Reporter: Filemon Agung | Editor: Handoyo .
KONTAN.CO.ID - JAKARTA. PT Pertamina optimistis kehadiran empat proyek Refinery Development Master Plan (RDMP) dan satu Grass Root Refinery (GRR) bakal berkontribusi pada penurunan volume impor produk BBM.
Direktur Utama Pertamina Nicke Widyawati menjelaskan dengan mulai beroperasinya kilang-kilang secara bertahap maka kebutuhan crude (minyak mentah) akan meningkat. "Kebutuhan crude akan meningkat dan kebutuhan impor BBM produk menurun dan 2026 tidak lagi impor BBM," ujar Nicke dalam Rapat Dengar Pendapat (RDP) Virtual bersama Komisi VII DPR RI, Senin (31/8).
Nicke melanjutkan, kendati impor crude diprediksi meningkat, pihaknya juga terus berupaya memenuhi kebutuhan crude dari produksi sektor hulu Pertamina. Nicke pun memastikan, upaya akuisisi di luar negeri juga dilakukan demi meningkatkan kapasitas produksi agar sejalan dengan peningkatan kapasitas kilang.
Merujuk data Pertamina impor produk BBM akan berangsur menurun ke kisaran 200 ribu barel per hari. Adapun, di tahun 2019 lalu volume Impor BBM tercatat mencapai level 400 ribu bph. Jumlah ini diproyeksi menurun pada tahun ini ke kisaran 200 ribu bph hingga 300 ribu bph.
Baca Juga: Pertamina realisasikan rata-rata TKDN 54% hingga tengah tahun 2020
Adapun penurunan volume impor BBM di rentang tahun 2023-2024 berpotensi terjadi sejalan dengan rampungnya pengembangan Kilang Balikpapan. Kendati demikian, penurunan impor produk BBM bakal berdampak pada peningkatan volume impor crude yang dibutuhkan sebagai feedstock.
Pertamina memproyeksikan penambahan impor crude akan mulai terjadi di 2023 di kisaran 450 ribu bph dan 2024 bertambah 100 ribu bph menjadi sekitar 550 ribu bph. Nicke menambahkan, perubahan kebutuhan komponen impor dari produk BBM ke crude bakal memberikan nilai tambah. "Akan memberikan nilai tambah berupa penghematan nilai impor. Ada selisih," kata Nicke.

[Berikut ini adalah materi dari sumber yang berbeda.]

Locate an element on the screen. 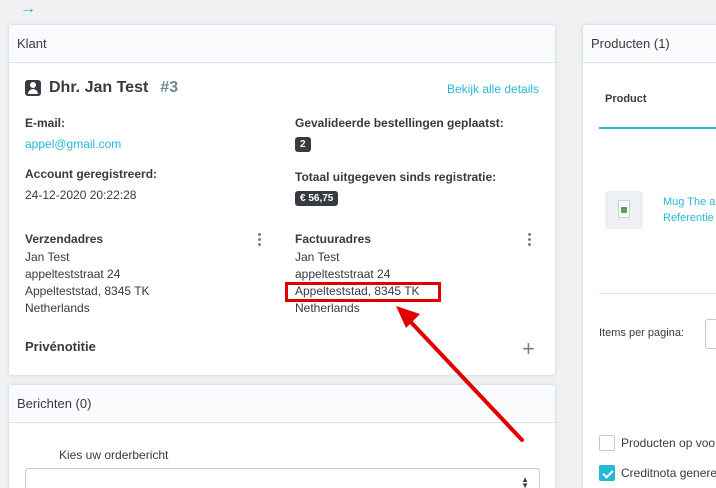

Merujuk paparan Pertamina, dengan mulai beroperasinya Kilang-kulang Pertamina terhitung sejak 2023 mendatang maka ada nilai tambah dalam impor ekspor migas dan Petrokimia sebesar US$ 90 miliar hingga 2030 nanti.
Tuai kritik
Baca Juga: Penghapusan Premium dan Pertalite kembali berhembus, begini penjelasan bos Pertamina
Disisi lain, rencana pembangunan kilang oleh Pertamina menuai kritik dari anggota Komisi VII DPR RI. Sejumlah program Pertamina dinilai turut berkontribusi pada kinerja merah Pertamina di semester I 2020.
Asal tahu saja, perusahaan migas plat merah tersebut harus menderita rugi sebesar Rp 11 triliun pada paruh pertama tahun ini. Anggota Komisi VII DPR RI dari Fraksi Demokrat Muhammad Nasir mempertanyakan tujuan pembangunan kilang. "Dari sisi margin apa masih efisien, apa (malah) membuat kerugian. Lalu minyak mentahnya nanti dari mana," ujar Nasir.